*** DATASET EXTRACT ***

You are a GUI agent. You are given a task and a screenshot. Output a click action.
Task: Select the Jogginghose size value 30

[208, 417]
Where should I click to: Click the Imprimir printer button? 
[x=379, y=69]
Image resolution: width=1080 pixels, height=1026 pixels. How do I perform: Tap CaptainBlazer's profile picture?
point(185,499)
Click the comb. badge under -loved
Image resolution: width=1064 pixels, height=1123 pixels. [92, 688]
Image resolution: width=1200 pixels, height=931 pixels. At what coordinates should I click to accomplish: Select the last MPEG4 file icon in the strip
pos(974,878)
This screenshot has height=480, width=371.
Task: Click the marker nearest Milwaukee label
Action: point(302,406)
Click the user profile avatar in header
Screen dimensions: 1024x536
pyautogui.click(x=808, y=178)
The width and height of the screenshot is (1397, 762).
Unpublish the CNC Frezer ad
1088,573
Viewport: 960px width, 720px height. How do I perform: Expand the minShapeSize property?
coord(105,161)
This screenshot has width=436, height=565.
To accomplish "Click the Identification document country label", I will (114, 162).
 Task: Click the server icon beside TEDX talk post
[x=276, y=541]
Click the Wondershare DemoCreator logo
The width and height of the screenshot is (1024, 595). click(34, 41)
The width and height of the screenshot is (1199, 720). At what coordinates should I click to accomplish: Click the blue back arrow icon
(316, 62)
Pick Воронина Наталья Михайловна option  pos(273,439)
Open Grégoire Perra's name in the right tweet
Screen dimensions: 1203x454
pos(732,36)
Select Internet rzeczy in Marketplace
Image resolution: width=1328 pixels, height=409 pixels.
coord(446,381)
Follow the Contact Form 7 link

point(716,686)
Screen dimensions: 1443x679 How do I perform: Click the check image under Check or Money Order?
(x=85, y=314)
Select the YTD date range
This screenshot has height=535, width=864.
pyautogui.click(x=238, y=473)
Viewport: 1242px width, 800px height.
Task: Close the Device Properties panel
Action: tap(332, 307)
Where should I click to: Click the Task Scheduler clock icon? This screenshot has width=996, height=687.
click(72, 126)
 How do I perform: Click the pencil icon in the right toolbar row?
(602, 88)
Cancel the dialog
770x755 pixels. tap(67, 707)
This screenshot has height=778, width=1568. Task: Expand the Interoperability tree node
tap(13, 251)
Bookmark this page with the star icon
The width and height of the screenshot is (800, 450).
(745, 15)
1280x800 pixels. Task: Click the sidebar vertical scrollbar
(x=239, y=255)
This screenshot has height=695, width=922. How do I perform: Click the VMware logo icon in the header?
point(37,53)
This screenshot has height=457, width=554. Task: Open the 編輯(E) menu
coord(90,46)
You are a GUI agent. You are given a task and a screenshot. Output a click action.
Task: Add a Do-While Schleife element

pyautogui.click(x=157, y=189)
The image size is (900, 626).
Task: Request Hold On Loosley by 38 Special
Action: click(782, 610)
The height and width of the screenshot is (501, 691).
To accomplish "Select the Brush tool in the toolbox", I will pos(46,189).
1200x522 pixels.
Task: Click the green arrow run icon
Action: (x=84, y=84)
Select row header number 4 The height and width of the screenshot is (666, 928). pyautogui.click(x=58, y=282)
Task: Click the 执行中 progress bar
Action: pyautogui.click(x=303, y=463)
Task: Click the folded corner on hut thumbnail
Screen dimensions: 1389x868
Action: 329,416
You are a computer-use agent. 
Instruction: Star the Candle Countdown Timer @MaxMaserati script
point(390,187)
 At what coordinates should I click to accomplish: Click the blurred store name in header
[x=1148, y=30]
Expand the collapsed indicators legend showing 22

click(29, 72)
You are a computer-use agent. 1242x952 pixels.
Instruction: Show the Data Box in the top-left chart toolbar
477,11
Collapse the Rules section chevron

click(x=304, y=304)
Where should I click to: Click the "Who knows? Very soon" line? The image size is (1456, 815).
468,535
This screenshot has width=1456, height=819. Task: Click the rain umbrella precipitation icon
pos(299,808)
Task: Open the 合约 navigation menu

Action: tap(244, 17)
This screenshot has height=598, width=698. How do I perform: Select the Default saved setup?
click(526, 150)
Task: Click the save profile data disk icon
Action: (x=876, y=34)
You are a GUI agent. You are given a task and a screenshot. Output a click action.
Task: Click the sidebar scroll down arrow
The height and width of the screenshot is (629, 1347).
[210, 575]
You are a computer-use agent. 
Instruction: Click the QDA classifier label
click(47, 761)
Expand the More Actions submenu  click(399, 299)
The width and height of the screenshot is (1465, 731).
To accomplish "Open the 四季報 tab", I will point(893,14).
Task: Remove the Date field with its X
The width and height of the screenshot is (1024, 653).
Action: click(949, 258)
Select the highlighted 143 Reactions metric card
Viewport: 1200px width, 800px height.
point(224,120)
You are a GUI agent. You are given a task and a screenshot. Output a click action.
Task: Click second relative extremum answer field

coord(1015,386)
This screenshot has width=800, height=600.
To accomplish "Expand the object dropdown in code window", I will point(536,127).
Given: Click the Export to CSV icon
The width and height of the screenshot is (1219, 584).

*** End of DATASET EXTRACT ***

## TASK TO COMPLETE
Output the line bearing "Instruction: Click the QDA classifier label" along with all the lines after it through the end of the entries, exactly, and no other lines.

## EXPECTED ANSWER
Instruction: Click the QDA classifier label
click(47, 761)
Expand the More Actions submenu  click(399, 299)
The width and height of the screenshot is (1465, 731).
To accomplish "Open the 四季報 tab", I will point(893,14).
Task: Remove the Date field with its X
The width and height of the screenshot is (1024, 653).
Action: click(949, 258)
Select the highlighted 143 Reactions metric card
Viewport: 1200px width, 800px height.
point(224,120)
You are a GUI agent. You are given a task and a screenshot. Output a click action.
Task: Click second relative extremum answer field

coord(1015,386)
This screenshot has width=800, height=600.
To accomplish "Expand the object dropdown in code window", I will point(536,127).
Given: Click the Export to CSV icon
The width and height of the screenshot is (1219, 584).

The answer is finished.